Face à la persistance des violences sexuelles dans les zones de conflit à l’Est de la RDC, les autorités congolaises et les Nations unies intensifient leur collaboration pour faire émerger une réponse plus robuste, centrée sur la justice et la réparation des victimes. Une démarche concrétisée cette semaine par une série d’échanges de haut niveau à Kinshasa.
Le mercredi 2 juillet, le Vice-Premier ministre chargé de la Défense a reçu Mme Pramila Patten, Représentante spéciale du Secrétaire général de l’ONU pour les violences sexuelles en période de conflit. Accompagnée de Mme Chantal Yelu Mulop, conseillère du Chef de l’État en charge des violences basées sur le genre, l’émissaire onusienne a salué la volonté politique affichée par Kinshasa de rompre avec l’impunité.
Au cœur des discussions : les mécanismes de prise en charge des survivantes et l’instauration de sanctions exemplaires contre les auteurs. Mme Yelu Mulop a insisté sur la nécessité d’un « cadre institutionnel renforcé » pour garantir à la fois l’accompagnement des victimes et la traçabilité judiciaire des crimes, souvent commis en toute impunité par des groupes armés ou certains éléments incontrôlés.
Cette rencontre s’est tenue en marge du Forum national sur le Droit de Réparation, organisé du 1er au 4 juillet à Kinshasa par le Fonds national des réparations (FONAREV). Ce forum constitue un jalon clé dans l’élaboration d’un dispositif opérationnel conforme aux engagements internationaux, pour permettre aux victimes de recouvrer leurs droits à travers une justice réparatrice.
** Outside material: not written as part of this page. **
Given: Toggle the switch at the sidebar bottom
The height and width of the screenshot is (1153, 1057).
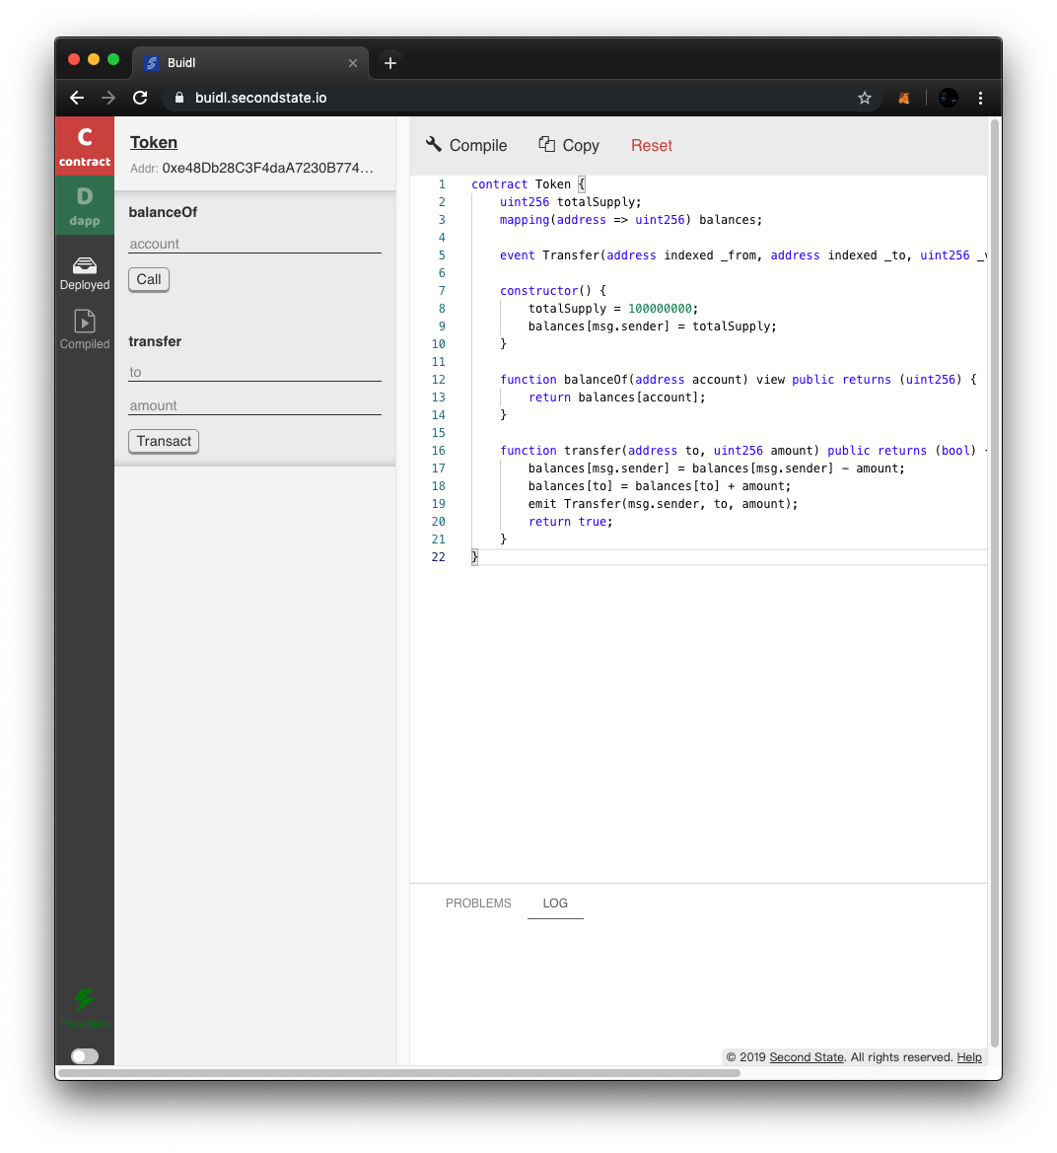Looking at the screenshot, I should point(85,1056).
La venue de Mme Patten revêt une forte portée symbolique, dans un pays où les survivantes de violences sexuelles demeurent souvent exclues des circuits judiciaires classiques. En appuyant les efforts nationaux, l’ONU entend contribuer à l’émergence d’une approche intégrée, mêlant prévention, justice, réparation et réintégration sociale.
Les conclusions attendues du forum devraient se traduire par une feuille de route concrète, incluant des mesures de soutien psychologique, juridique et économique pour les survivantes, dans le respect de leur dignité. Un signal fort qui témoigne d’une volonté commune de tourner une page douloureuse de l’histoire récente de la RDC.